カマシ先行は圧倒的なスピードのある若い選手しかできない戦術で、勝負が1周なので あるていど逃げ切れる公算も立つ。力のある選手がカマシを打つ時は最初からスタートを取らず に7番手で前との車間を切って飛び出す事がある。これだと同時に2つのラインを叩く感じにな るので、自分がややスピードが落ちても後続も脚を使い出られなくなる。松岡や荒井などが準決 で多用する

勝ち上がりと選手の格
新制度(平成14年度春から旧SABの3階層制が廃止されSAの2階層制度に移行し S級選手の数も400人近く増えた。それに伴い前後期の200名強制入替とRC におけるファイナリスト9名のS級特進が認められる様になった)の発足によって競走得点 が大きく見直され、S級選手が増えたためにS級選手の競走得点が全体的に減り、対して A級選手の得点が全体的に高くなった。

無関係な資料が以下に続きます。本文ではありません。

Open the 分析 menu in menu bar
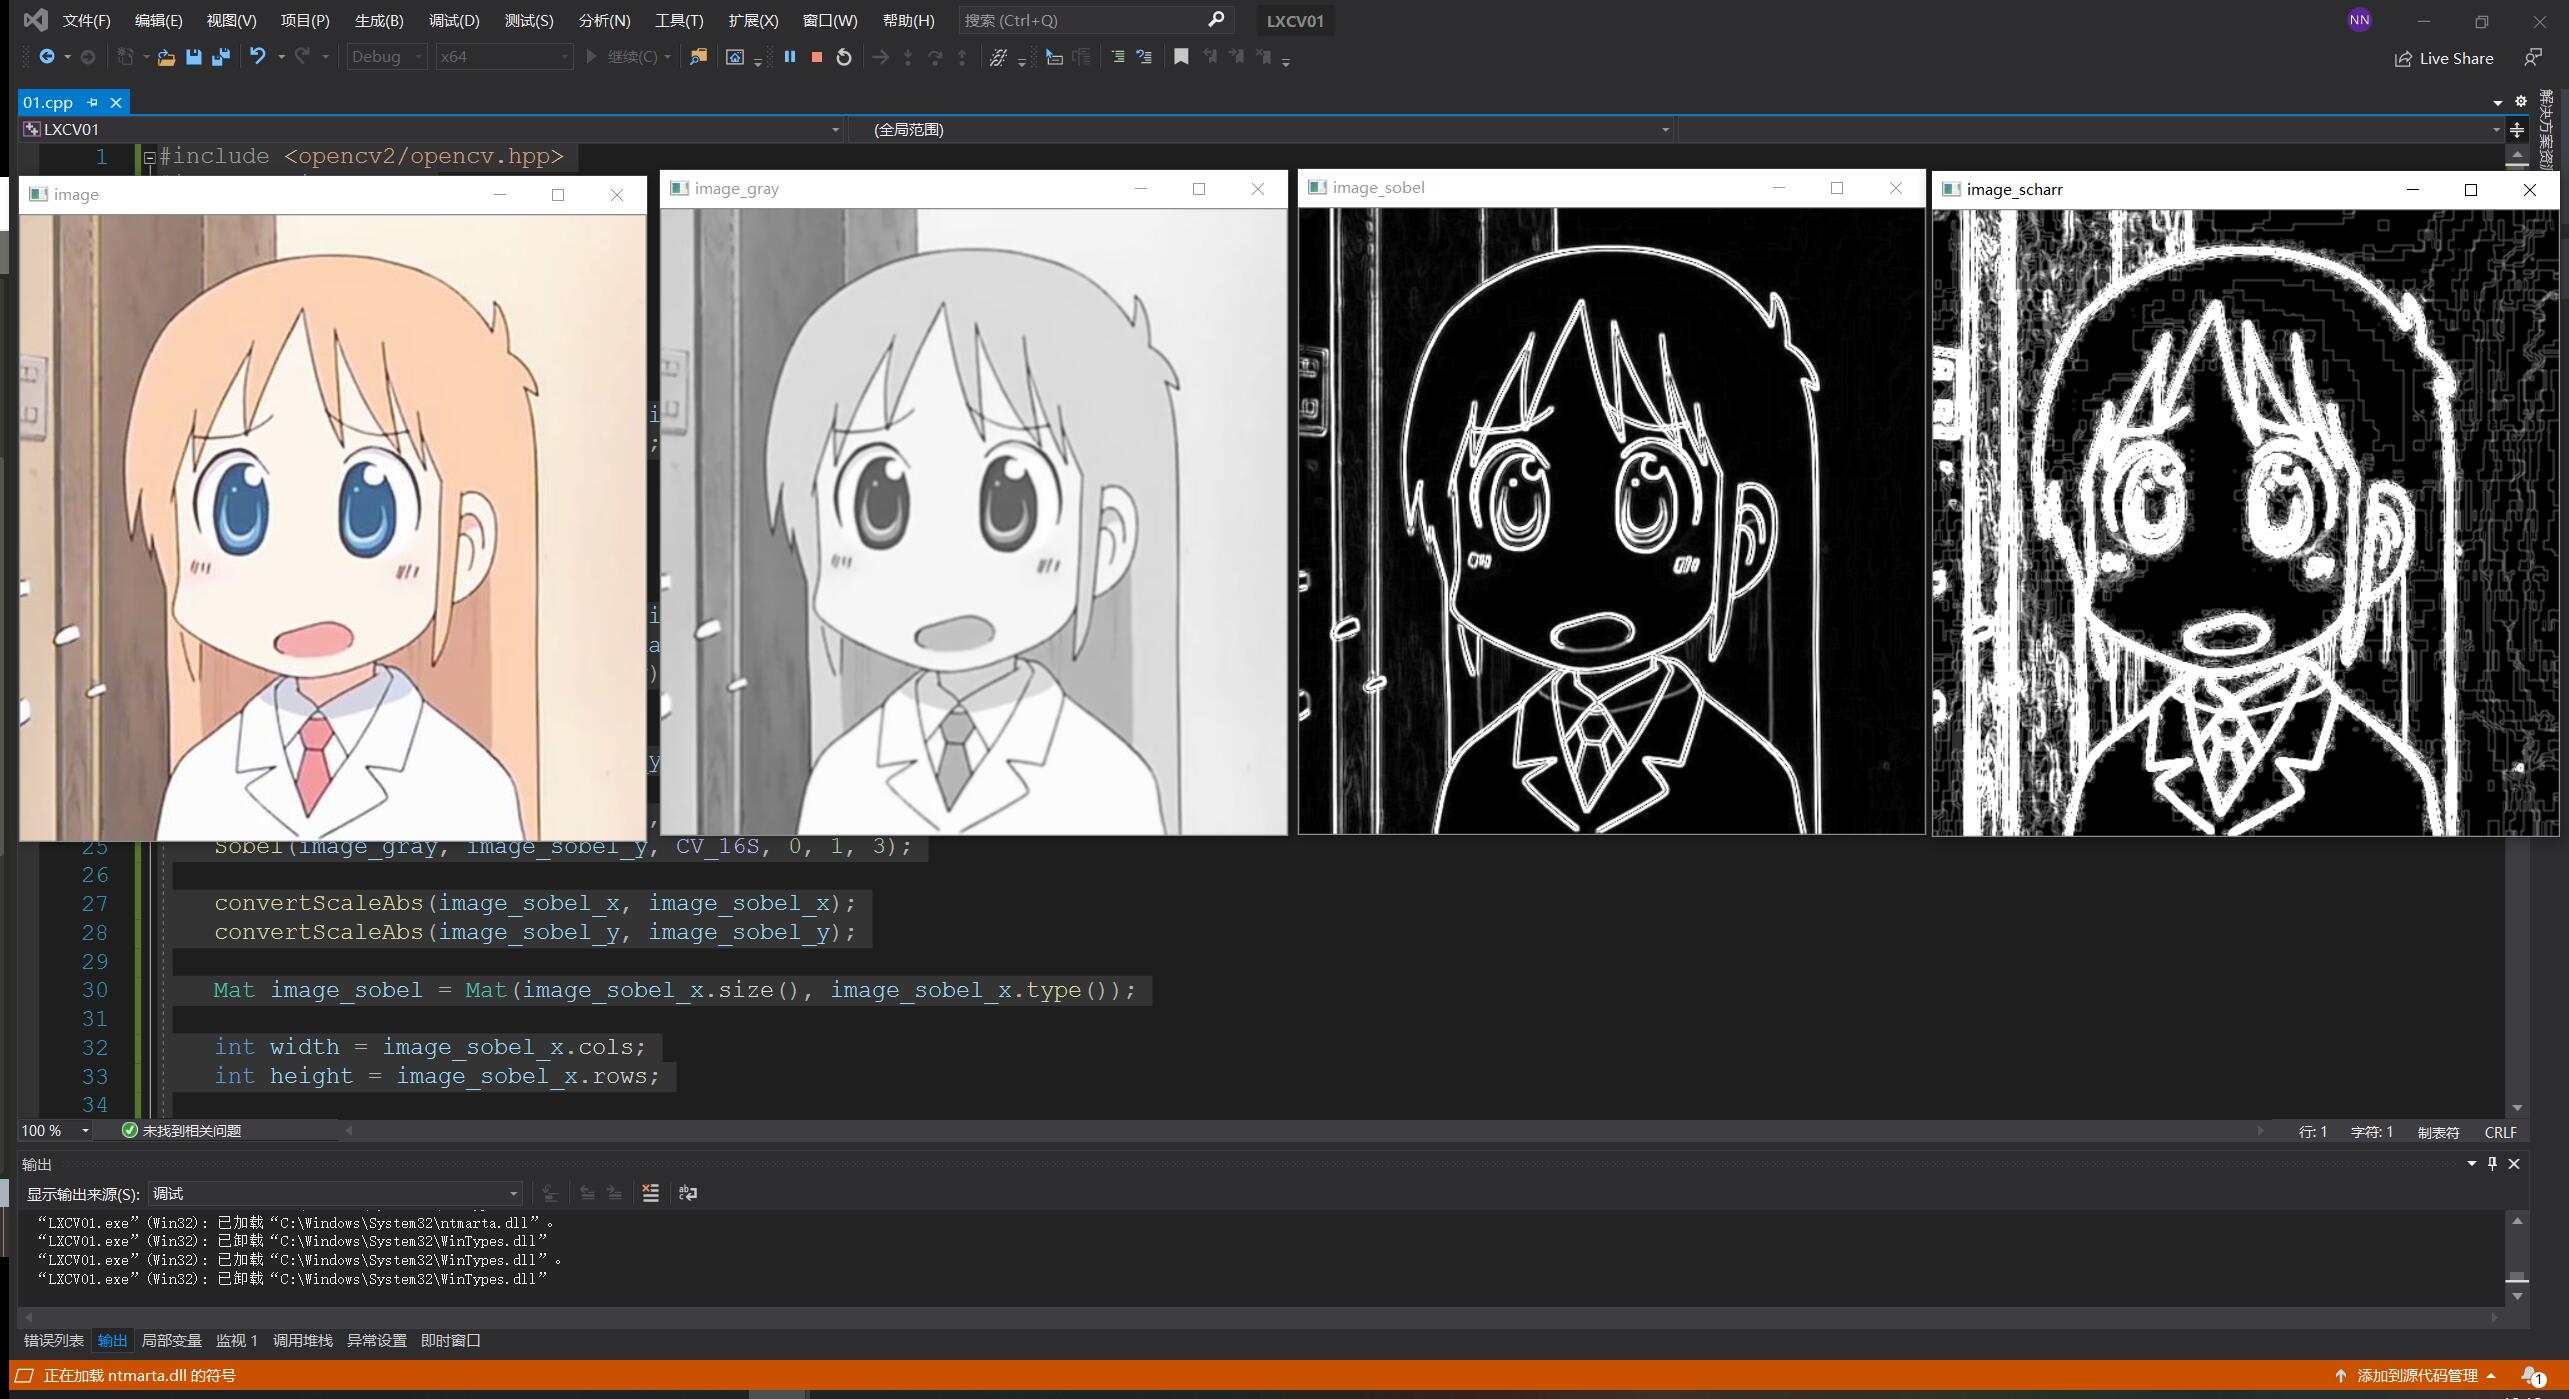coord(601,19)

しかしA級選手の下位には級B級選手がそのまま 混在していることから初日選抜や準決勝で何と得点差がおよそ10〜15点も違う様な逃げ屋 が一緒にレースに出走するケースがある。そもそもこういった取り組み(新制度がレース 体系を一新しよりエキサイティングなものにしようという建前)であれば少なくとも選抜 競走においては旧A級選手のみで編成されていなければおかしいのである。ところがどっこい S級選手の増加に伴ってF1競走が濫発される様になってから賞金の安いヒラ開催を敬遠 する選手が後を絶たなくなった。であるからしてA級の普通競輪は人手不足に陥り一週間前に 当所を走った選手が最終日補充に回りおまけに7車立てなどという田舎の競輪場がある
前後節でもって行われたシリーズ競輪も事実上廃止になり、場合によっては弱い選手も遠い 現場へ島流しにあう。事情はどうあれ番組というのはパッケージであり商品でもある。 その番組が補充選手ばかりだったり得点に絶望的な開きがある様なものを、よく棚に並べ られるなと思う。博打は数あれこういう試みをしているのは競輪だけなんだから。 この夏(平成16年)から始まったA級のツイントーナメントはその批判に向き合った懐柔策 なのだろうか。通常の開催ではそういった欠陥番組が午前中に集中するために客足が遠のいて いるのだろう。午後からまた予選が始まるのだから来場したファンはそれを買わざるをえない。 問題はその選抜戦だ。競輪の場合最終日にもっとも売上げが伸びる様に、最終日の特選競走つ まり順位決定の前のレースは午後一番手で始まり、その番組に力の互角な選手が集まる様に 計算されていると思う。そもそも開催の半分以上が負け戦なのだから、力の拮抗したレースが そこに集中した方が売上げが期待できる
つまり主催者にとっては最終日により面白い番組を提供できるだろう という考えに基づき現在の3日制の普通競輪が運営されている。初日の選抜が前述した様に力 差のあるメンバーだとしても、弱い選手が4着に入ってしまう事は多く、準決勝ではさらに 得点差が開く。勝ち上がれば勝ち上がるほど得点差が開いていき、その選手が逃げ屋であっても ラインを固めざるをえない。逆に選抜スタートで本命に背き勝ち上がりに失敗した選手は 2日目以降の特選で予選2位3位といった選手と走り、ここが既に旧B級選手と旧A級の 中堅選手との交流戦状態。だから主催者が競走参加各車の力を見極めた上で初日の 番組を編成していて、その初日が波乱になった場合はそのしわ寄せで2日目以降は午後から のレースがガチガチの本命サイドになってしまう事が多い。全く知らない競輪場に行く 時は2日目以降の場合、必ず前日の結果を手がかりにすべきである。